What to produce:
With both ends included, repeat exactly the lines of the entries below from the one containing "[Visit MuslimMatters on Instagram] (226, 459)" down to the one containing "[Visit MuslimMatters on Facebook] (112, 459)", and no others.

BEGIN

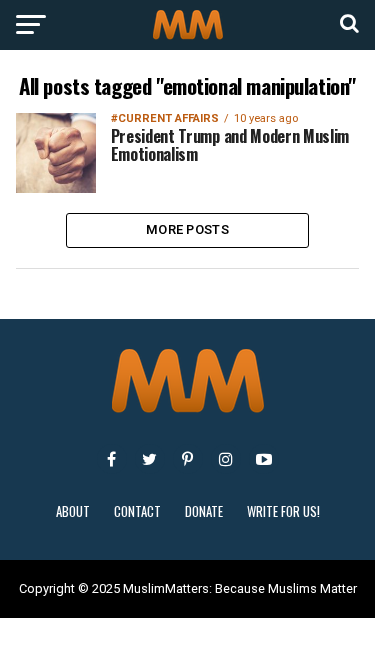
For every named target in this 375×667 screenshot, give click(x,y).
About (73, 511)
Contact (137, 511)
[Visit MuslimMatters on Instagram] (226, 459)
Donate (204, 511)
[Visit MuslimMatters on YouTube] (264, 459)
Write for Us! (283, 511)
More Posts (187, 229)
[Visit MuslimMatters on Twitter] (150, 459)
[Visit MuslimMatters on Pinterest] (188, 459)
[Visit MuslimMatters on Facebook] (112, 459)
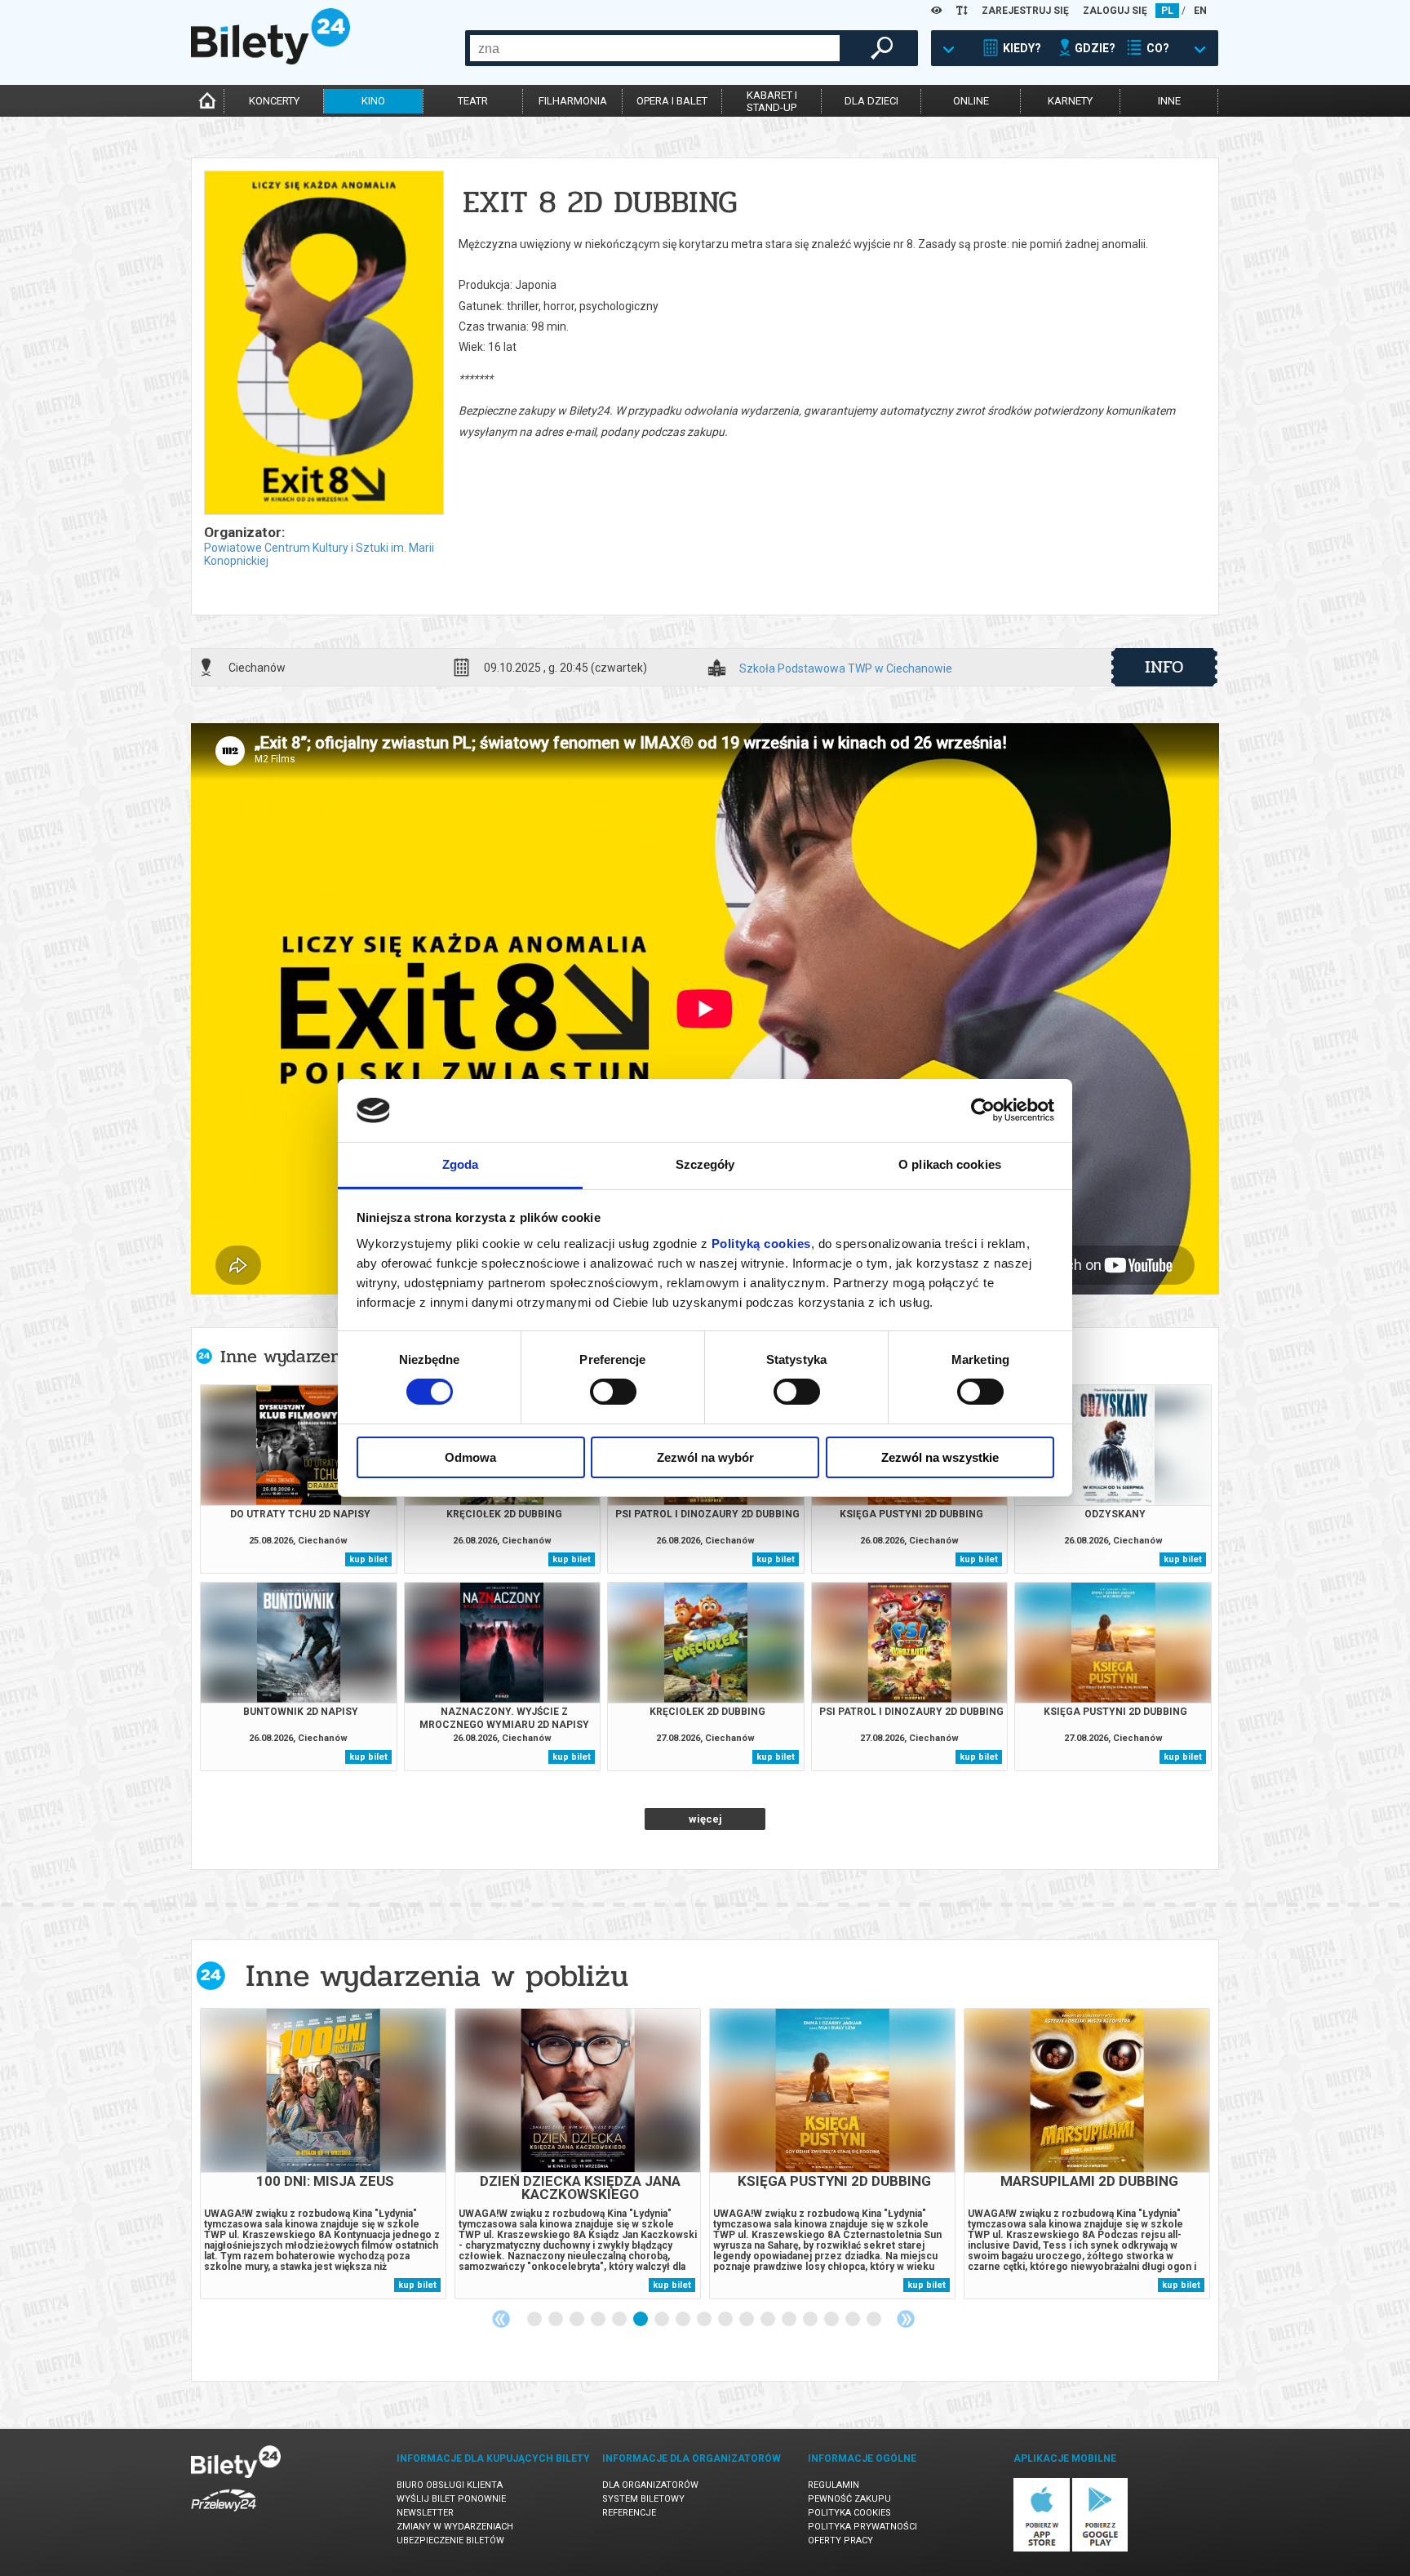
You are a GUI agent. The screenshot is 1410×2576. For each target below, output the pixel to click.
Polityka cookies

END

Answer box:
[Visit MuslimMatters on Instagram] (226, 459)
Donate (204, 511)
[Visit MuslimMatters on YouTube] (264, 459)
Write for Us! (283, 511)
More Posts (187, 229)
[Visit MuslimMatters on Twitter] (150, 459)
[Visit MuslimMatters on Pinterest] (188, 459)
[Visit MuslimMatters on Facebook] (112, 459)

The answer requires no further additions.